What to do:
Set down the material exactly. Keep every line.

Source records:

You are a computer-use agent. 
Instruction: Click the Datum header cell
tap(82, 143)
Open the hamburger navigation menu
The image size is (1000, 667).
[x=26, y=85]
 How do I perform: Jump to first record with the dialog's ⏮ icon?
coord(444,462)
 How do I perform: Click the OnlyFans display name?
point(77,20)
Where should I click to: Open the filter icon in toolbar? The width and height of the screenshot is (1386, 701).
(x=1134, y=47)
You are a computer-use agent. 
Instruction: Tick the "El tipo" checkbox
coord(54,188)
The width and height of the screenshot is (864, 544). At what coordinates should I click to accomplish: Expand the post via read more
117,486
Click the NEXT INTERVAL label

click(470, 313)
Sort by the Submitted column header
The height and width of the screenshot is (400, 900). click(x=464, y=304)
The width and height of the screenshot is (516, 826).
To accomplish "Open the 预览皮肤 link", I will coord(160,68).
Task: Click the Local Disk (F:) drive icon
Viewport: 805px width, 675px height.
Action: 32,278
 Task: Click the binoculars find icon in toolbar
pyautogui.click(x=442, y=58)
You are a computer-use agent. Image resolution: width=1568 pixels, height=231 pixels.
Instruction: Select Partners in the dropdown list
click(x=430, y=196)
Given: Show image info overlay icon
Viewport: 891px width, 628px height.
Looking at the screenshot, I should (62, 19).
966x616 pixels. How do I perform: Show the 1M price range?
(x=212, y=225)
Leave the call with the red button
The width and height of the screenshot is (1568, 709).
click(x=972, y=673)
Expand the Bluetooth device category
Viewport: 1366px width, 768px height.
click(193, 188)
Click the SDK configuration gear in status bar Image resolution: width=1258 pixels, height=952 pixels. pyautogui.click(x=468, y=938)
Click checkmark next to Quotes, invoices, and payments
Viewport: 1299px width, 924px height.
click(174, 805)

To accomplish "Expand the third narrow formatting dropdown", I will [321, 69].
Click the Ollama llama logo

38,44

Answer to the problem:
You are a computer-use agent. 
Instruction: Click the Datum header cell
tap(82, 143)
Open the hamburger navigation menu
The image size is (1000, 667).
[x=26, y=85]
 How do I perform: Jump to first record with the dialog's ⏮ icon?
coord(444,462)
 How do I perform: Click the OnlyFans display name?
point(77,20)
Where should I click to: Open the filter icon in toolbar? The width and height of the screenshot is (1386, 701).
(x=1134, y=47)
You are a computer-use agent. 
Instruction: Tick the "El tipo" checkbox
coord(54,188)
The width and height of the screenshot is (864, 544). At what coordinates should I click to accomplish: Expand the post via read more
117,486
Click the NEXT INTERVAL label

click(470, 313)
Sort by the Submitted column header
The height and width of the screenshot is (400, 900). click(x=464, y=304)
The width and height of the screenshot is (516, 826).
To accomplish "Open the 预览皮肤 link", I will coord(160,68).
Task: Click the Local Disk (F:) drive icon
Viewport: 805px width, 675px height.
Action: 32,278
 Task: Click the binoculars find icon in toolbar
pyautogui.click(x=442, y=58)
You are a computer-use agent. Image resolution: width=1568 pixels, height=231 pixels.
Instruction: Select Partners in the dropdown list
click(x=430, y=196)
Given: Show image info overlay icon
Viewport: 891px width, 628px height.
Looking at the screenshot, I should (62, 19).
966x616 pixels. How do I perform: Show the 1M price range?
(x=212, y=225)
Leave the call with the red button
The width and height of the screenshot is (1568, 709).
click(x=972, y=673)
Expand the Bluetooth device category
Viewport: 1366px width, 768px height.
click(193, 188)
Click the SDK configuration gear in status bar Image resolution: width=1258 pixels, height=952 pixels. pyautogui.click(x=468, y=938)
Click checkmark next to Quotes, invoices, and payments
Viewport: 1299px width, 924px height.
click(174, 805)

To accomplish "Expand the third narrow formatting dropdown", I will [321, 69].
Click the Ollama llama logo

38,44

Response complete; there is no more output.